Some bands bristle when asked about their influences, as if disclosing them will reveal the shocking truth that they are not original to the world. Jones often frets about people continuing to refer to Trust Fund as a DIY outfit since he signed to Welsh indie Turnstile and received a small advance to make Seems Unfair in a studio rather than his bedroom. Although he's hardly breached intervention-worthy excess, his openness about his artistic debts reads as a very deliberate way of keeping the audience-facing aspect of the DIY ethos foregrounded: this is what made me do this; no form of inspiration is too new to be legitimate.

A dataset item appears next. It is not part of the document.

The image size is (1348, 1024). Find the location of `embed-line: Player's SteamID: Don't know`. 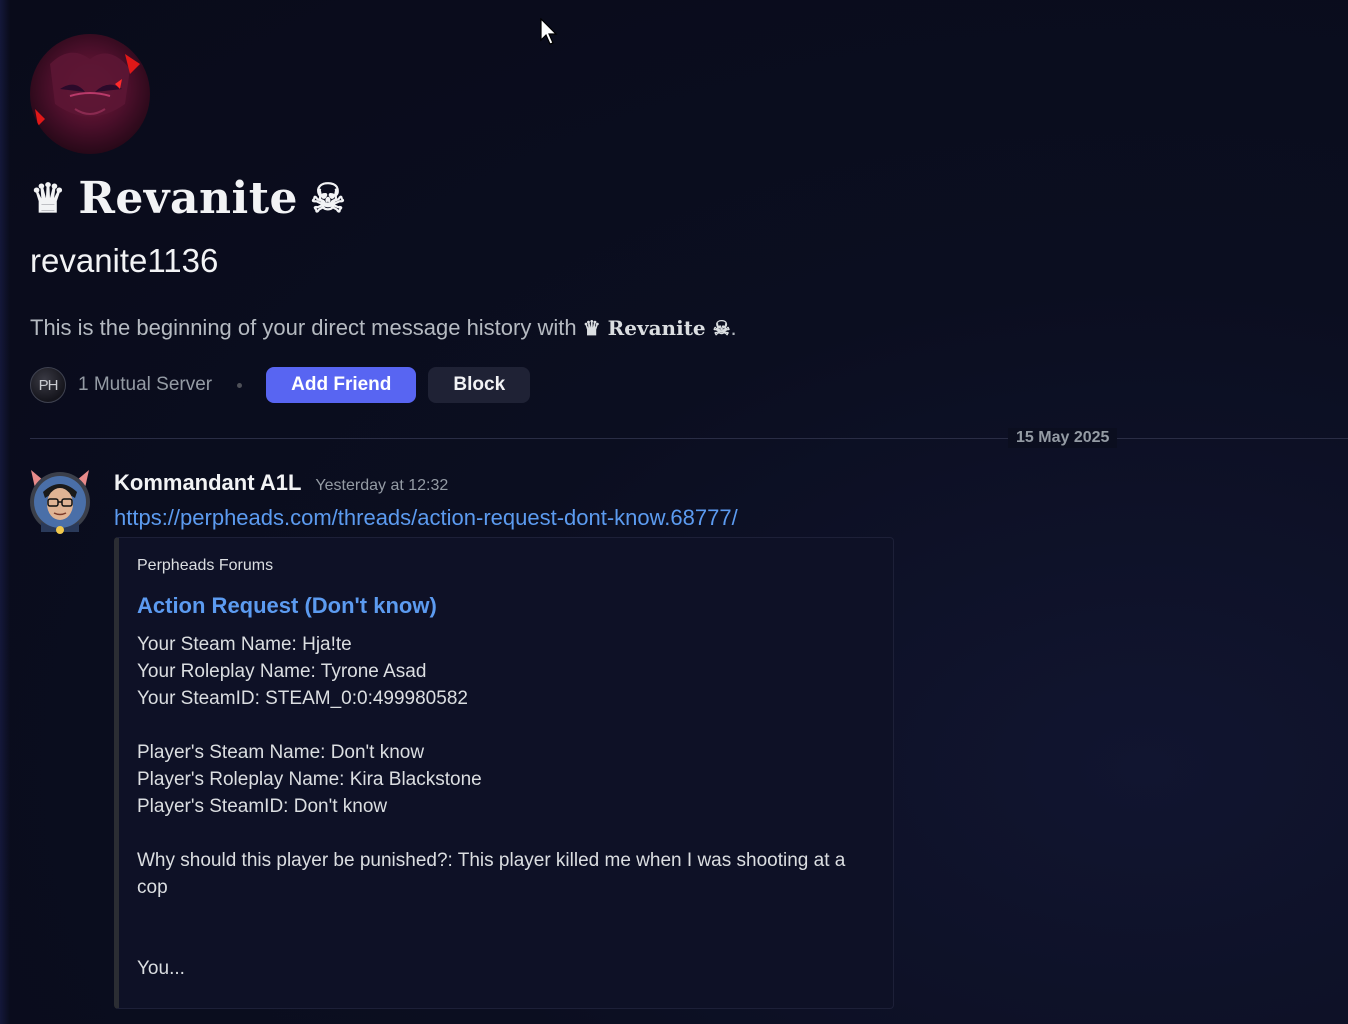

embed-line: Player's SteamID: Don't know is located at coordinates (262, 806).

Even without the handy birdspotters' guide, Seems Unfair makes its references overt: It's an indie rock record with the bright, shaggy-dog qualities of early Superchunk, and it often recalls early Los Campesinos! minus the hyperactive streak. You could isolate patches that sound like Pavement or Dinosaur Jr., too, but Seems Unfair is much more distinct than its predecessor, thanks in part to the precise production of MJ from Hookworms. Jones' extremely polarizing voice also helps matters (in a way): He sings in a chalky adenoidal tone that cuts through its surrounds like wax through watercolor.

Hooks only occasionally pierced the fog of Trust Fund's debut; here, strange and beautiful boy-girl harmonies cut through the careening fuzz, giving extra shape to these songs. There are folky vocal touches in the breakdown of "4th August" and on the title track, where the band cuts through Jones' hushed words with formal choral chants. That song's enjoyably odd beginnings are wasted on a generic, puppyish end, although other tracks on Seems Unfair bring an almost prog sensibility to indie pop: "Scared II" starts full tilt, hangs a while in a highly strung, one-note guitar barrage, and ends on a triumphal cascade of vocals interlaced with a careening solo.

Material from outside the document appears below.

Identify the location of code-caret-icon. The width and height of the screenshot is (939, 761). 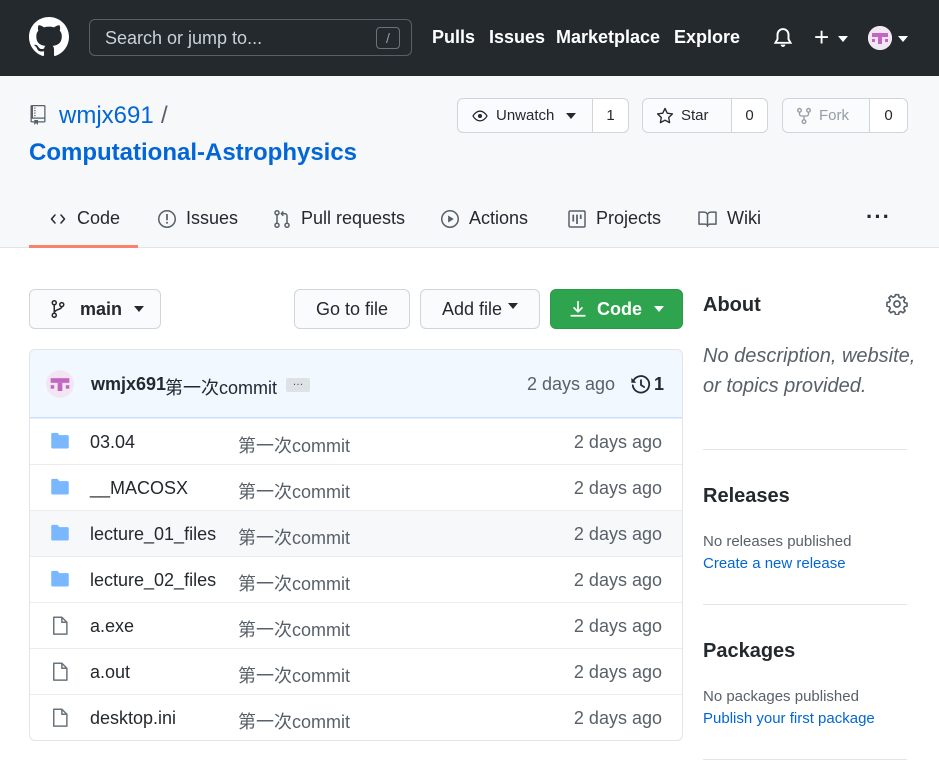
(659, 309).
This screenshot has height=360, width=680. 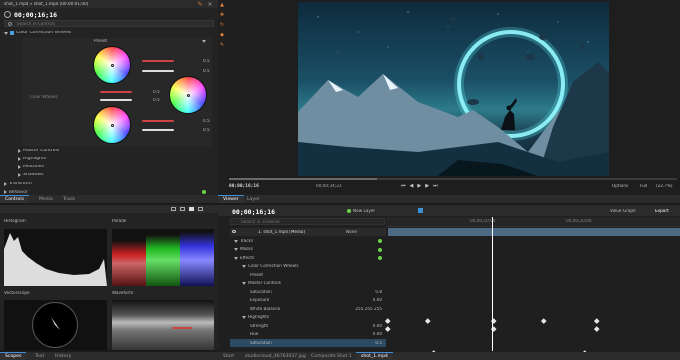 I want to click on timeline-search: Search in Timeline, so click(x=308, y=222).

The relentlessly peppy pace carries along Jones' lyrics, which are as guileless as his approach to interviews. He writes about immediate fears but also the fear of change, often with a similarly simple pathos to Waxahatchee's Katie Crutchfield. "Michal's Plan" outlines someone's failed intentions to swim every day; instead, their bathing suit is "wet and festering in a Tesco bag at the foot of [their] bed." Seems Unfair is full of characters who seem to struggle with everyday minutiae, but Jones throws a magnifying glass on what may seem to more worldly observers like small stakes. Supermarkets crop up a lot in his lyrics, their shiny floors the sites of emotional reconciliation ("Big Asda") and the stages for great triumphs: "Baby, we walk like dreamers do/ Skating through the Free-From to world foods," Jones sings on "Dreamers".

Sometimes his plainspoken quality is too much. The driving "Scared II" is about Jones' fear of his partner dying: "Do a wee, brush my teeth, and you'll be gone forever," he sings. Twee is a worn-out, gendered term that's best retired, but Jones' self-effacing use of the word "wee" kind of makes you long for a good shower of territorial pissings. Maybe it's intentional though: Toward the end of the song, he asks his reluctant lover if they "still want to freeze my verrucas?" It's not appetizing, but then Trust Fund are at their best when they throw in a soured note or stall the pace just as a song threatens to get too comforting. Their tussle between coziness and dissonance betrays a surfeit of ambitious ideas, which isn't often a problem with modern indie rock acolytes.